### WRITTEN REQUEST A
Reproduce the section of the article on the Cape Coral charter amendments between "Cape Coral City" and "voter’s district only.", inclusive.
### WRITTEN REQUEST B
Rewrite every row from the collection below, substituting "Pasadena" for "Deer Park" and leaving everything else unchanged.

### SUPPLIED PASSAGE
%%
By Staff | Apr 11, 2024

Cape Coral City Council discussed a pair of possible charter amendments during its workshop this week.

The first would amend the section of the city’s governing document that sets base salaries for Council members with increases tied to inflation. The proposal would, instead, allow Council to set its own salaries by ordinance.

The second would have changed the way voters select council members. Currently, the seats are “at-large,” meaning voters may cast a ballot for each of the seven seats, plus mayor. The proposal for single-member districts would mean voters would only be able to cast a ballot in two — the mayor’s race and the council seat in the voter’s district only.

Council determined that neither proposal was ready to face voter muster in November. Most agreed that the former would flame out at the ballot box and, at minimum, needed modifications. The latter, brought forward by resident petition, would limit, not enhance, resident representation and so was dropped.
%%
(Rows excerpted from a collection)
%%
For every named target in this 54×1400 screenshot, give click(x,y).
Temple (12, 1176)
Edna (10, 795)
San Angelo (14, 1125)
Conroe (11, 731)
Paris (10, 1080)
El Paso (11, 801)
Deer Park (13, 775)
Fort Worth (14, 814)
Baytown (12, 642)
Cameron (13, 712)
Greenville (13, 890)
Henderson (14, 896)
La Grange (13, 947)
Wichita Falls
%%
### WRITTEN SOLUTION A
Cape Coral City Council discussed a pair of possible charter amendments during its workshop this week.

The first would amend the section of the city’s governing document that sets base salaries for Council members with increases tied to inflation. The proposal would, instead, allow Council to set its own salaries by ordinance.

The second would have changed the way voters select council members. Currently, the seats are “at-large,” meaning voters may cast a ballot for each of the seven seats, plus mayor. The proposal for single-member districts would mean voters would only be able to cast a ballot in two — the mayor’s race and the council seat in the voter’s district only.

### WRITTEN SOLUTION B
For every named target in this 54×1400 screenshot, give click(x,y).
Temple (12, 1176)
Edna (10, 795)
San Angelo (14, 1125)
Conroe (11, 731)
Paris (10, 1080)
El Paso (11, 801)
Pasadena (13, 775)
Fort Worth (14, 814)
Baytown (12, 642)
Cameron (13, 712)
Greenville (13, 890)
Henderson (14, 896)
La Grange (13, 947)
Wichita Falls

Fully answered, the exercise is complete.